An analysis says expanding Medicaid coverage will save Utah more than $130 million and would give health insurance to 123,000 residents [Tribune].

A new report ranks Utah #1 for economic outlook next year [Utah Policy, Tribune].

House Majority Leader Brad Dee goes on a European vacation with three lobbyists, but Dee insists the trip was above board because everybody paid their own way and they didn’t discuss politics [Tribune].
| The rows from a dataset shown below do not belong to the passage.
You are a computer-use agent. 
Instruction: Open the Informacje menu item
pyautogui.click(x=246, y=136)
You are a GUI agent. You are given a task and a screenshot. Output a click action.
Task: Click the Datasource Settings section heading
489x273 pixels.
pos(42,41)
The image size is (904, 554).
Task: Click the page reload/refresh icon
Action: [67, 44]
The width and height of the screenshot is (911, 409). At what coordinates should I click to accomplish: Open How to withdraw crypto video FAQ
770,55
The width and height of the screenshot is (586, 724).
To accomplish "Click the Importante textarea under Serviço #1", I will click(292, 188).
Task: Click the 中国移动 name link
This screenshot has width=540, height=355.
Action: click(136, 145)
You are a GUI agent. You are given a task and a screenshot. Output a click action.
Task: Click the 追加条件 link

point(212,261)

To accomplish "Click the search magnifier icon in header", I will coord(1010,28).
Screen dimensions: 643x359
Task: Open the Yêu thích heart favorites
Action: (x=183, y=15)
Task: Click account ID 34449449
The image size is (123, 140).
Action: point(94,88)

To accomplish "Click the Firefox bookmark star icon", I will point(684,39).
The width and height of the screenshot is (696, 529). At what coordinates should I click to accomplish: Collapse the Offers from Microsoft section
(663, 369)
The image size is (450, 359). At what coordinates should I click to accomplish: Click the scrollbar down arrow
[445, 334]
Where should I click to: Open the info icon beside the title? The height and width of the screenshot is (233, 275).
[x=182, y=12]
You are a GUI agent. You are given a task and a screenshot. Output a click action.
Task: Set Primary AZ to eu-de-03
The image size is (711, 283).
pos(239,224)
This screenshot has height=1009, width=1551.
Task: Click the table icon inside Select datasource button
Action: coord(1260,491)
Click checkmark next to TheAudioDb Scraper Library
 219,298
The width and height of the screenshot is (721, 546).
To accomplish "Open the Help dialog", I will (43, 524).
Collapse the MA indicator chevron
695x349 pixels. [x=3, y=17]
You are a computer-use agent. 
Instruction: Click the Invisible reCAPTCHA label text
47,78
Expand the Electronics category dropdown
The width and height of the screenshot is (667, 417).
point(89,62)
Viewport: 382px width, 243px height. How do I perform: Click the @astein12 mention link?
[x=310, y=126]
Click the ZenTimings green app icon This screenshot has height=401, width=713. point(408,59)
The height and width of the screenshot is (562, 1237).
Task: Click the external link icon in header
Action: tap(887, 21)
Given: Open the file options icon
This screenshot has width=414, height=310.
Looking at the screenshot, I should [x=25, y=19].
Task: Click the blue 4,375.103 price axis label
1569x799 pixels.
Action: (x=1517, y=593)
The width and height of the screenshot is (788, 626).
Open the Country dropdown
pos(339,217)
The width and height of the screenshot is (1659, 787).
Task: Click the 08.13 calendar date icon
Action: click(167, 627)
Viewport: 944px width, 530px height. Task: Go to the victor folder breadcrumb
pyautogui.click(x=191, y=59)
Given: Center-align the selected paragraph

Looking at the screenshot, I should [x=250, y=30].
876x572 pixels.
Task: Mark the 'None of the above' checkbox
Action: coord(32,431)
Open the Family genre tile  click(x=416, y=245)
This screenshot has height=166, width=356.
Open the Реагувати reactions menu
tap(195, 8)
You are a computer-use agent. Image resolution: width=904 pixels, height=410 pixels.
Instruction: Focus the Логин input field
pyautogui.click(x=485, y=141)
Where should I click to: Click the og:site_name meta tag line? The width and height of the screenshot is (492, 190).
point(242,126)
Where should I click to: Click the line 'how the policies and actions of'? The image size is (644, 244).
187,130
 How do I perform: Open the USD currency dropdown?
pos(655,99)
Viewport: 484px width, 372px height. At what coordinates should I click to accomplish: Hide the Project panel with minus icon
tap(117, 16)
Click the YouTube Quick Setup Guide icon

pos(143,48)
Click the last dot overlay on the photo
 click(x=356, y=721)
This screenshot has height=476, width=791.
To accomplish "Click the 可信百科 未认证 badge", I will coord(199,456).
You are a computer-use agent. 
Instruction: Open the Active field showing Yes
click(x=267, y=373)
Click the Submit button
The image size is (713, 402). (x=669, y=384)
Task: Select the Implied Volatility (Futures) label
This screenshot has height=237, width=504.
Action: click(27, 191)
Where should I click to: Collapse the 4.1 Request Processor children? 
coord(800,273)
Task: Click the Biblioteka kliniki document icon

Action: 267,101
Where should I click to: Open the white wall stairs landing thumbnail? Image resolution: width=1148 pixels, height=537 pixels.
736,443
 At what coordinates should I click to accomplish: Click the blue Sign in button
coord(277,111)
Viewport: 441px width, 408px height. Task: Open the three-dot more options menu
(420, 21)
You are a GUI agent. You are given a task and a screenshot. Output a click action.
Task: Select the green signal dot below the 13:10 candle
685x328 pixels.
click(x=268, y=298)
Former Attorney General Mark Shurtleff is caught on tape offering to get $2 million for Utah Businessman Darl McBride if he would shut down a website critical of another Utah businessman. That money was to come from a third Utah businessman who was in trouble with the Attorney General’s office [Tribune].

Former Legislator and current blogger Holly Richardson says she’s had enough with the “culture of corruption” permeating the Attorney General’s office [Holly on the Hill].

Sen. Orrin Hatch wants to hear from Utahns who think they have been inappropriately targeted by the IRS as part of his investigation into misconduct by the agency [Tribune].

Kennecott lays off 100 workers because of the massive landslide at their Bingham Canyon Mine [Tribune, Deseret News].

The Boy Scouts vote to allow gay members in their ranks [Deseret News].

Former Utah Gov. Jon Huntsman launches a new political action committee to support Republicans who share his point of view [Tribune].

Gov. Gary Herbert says he is confident the state can work out a deal to avoid taxing the electricity used by the new National Security Agency data center at Camp Williams [Tribune].